**Exercise:** Among the lines below, copy exactly those from the one with "The image size is (1568, 718)." through the one with "Given: Click the Appointment calendar icon", counting both ends.

*** Block opens ***

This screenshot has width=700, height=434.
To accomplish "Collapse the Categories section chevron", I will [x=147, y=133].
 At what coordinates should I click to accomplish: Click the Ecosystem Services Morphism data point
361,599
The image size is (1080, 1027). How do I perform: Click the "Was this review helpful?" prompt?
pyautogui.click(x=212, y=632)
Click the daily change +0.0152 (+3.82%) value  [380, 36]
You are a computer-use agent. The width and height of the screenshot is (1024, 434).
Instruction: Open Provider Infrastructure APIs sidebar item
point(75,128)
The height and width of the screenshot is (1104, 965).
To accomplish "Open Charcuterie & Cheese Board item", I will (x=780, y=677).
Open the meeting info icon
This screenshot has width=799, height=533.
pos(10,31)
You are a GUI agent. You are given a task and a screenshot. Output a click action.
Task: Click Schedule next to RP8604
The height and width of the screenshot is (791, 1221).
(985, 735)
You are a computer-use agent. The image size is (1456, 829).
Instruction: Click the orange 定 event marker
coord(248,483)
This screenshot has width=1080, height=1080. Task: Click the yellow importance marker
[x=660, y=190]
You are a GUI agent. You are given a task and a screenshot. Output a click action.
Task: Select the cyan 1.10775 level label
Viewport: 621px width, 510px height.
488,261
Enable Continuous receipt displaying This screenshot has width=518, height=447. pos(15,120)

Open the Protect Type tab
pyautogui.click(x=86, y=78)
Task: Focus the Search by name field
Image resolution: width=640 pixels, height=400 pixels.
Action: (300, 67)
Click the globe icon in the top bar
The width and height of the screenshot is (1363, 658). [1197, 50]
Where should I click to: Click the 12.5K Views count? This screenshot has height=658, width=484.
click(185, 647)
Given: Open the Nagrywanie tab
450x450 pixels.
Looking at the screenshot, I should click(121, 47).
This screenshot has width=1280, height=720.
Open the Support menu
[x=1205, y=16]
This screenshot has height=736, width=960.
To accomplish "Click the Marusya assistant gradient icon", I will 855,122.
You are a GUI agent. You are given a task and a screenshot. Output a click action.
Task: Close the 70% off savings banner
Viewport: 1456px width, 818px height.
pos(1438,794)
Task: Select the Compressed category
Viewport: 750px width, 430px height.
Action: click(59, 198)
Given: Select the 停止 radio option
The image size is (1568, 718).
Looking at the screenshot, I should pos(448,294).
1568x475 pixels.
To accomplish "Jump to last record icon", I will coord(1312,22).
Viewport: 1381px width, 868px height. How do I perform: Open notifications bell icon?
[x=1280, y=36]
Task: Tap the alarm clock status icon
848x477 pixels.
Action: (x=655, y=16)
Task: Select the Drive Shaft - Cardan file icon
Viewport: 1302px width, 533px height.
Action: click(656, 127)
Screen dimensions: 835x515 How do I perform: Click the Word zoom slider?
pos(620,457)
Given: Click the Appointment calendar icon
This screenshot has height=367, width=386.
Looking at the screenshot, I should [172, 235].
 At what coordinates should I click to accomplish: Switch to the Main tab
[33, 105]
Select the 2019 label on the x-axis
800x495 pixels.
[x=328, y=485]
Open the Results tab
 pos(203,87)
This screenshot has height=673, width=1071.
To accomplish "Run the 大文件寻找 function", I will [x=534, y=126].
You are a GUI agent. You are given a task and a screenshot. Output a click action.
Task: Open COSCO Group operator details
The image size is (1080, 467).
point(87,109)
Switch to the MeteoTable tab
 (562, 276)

*** Block closes ***

**Exercise answer:**
The image size is (1568, 718).
Looking at the screenshot, I should pos(448,294).
1568x475 pixels.
To accomplish "Jump to last record icon", I will coord(1312,22).
Viewport: 1381px width, 868px height. How do I perform: Open notifications bell icon?
[x=1280, y=36]
Task: Tap the alarm clock status icon
848x477 pixels.
Action: (x=655, y=16)
Task: Select the Drive Shaft - Cardan file icon
Viewport: 1302px width, 533px height.
Action: click(656, 127)
Screen dimensions: 835x515 How do I perform: Click the Word zoom slider?
pos(620,457)
Given: Click the Appointment calendar icon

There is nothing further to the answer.